One hazard, directly related to the explosion, was among the 45 serious violations cited. The employer allowed workers to light the boiler using a continuous flow of fuel oil for at least several minutes, resulting in excess accumulation of explosive gases in the boiler, rather than following industry-recognized start-up procedures which call for closing an igniter shutoff valve if a flame is not established within 10 seconds. According to the National Fire Protection Association, waiting at least a minute before again trying to ignite the boiler prevents build-up of combustible gases.
A second serious citation concerned exposing employees to injury from falling concrete, brick and glass in areas of the plant that were experiencing structural deterioration. The falling debris also posed a potential threat of damaging lines carrying chlorine dioxide in these areas. Vapors and fumes from the lethal gas can be fatal.

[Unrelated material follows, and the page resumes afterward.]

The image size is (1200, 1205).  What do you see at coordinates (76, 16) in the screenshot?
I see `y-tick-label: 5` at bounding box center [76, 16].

Other serious violations included several incidents of unguarded machinery and equipment, lack of confined space entry precautions, lockout/tagout violations, missing handrails for fall protection, lack of personal protective equipment, blocked exits and numerous electrical hazards. Fines for the serious violations totaled $130,500.
Durango-Georgia, a subsidiary of Corporacion Durango of Mexico, employed approximately 900 workers at the St. Mary's paper mill. Since the time of the inspection, the company has closed the mill and sought bankruptcy protection. On Nov. 19, Chapter 11 status was granted.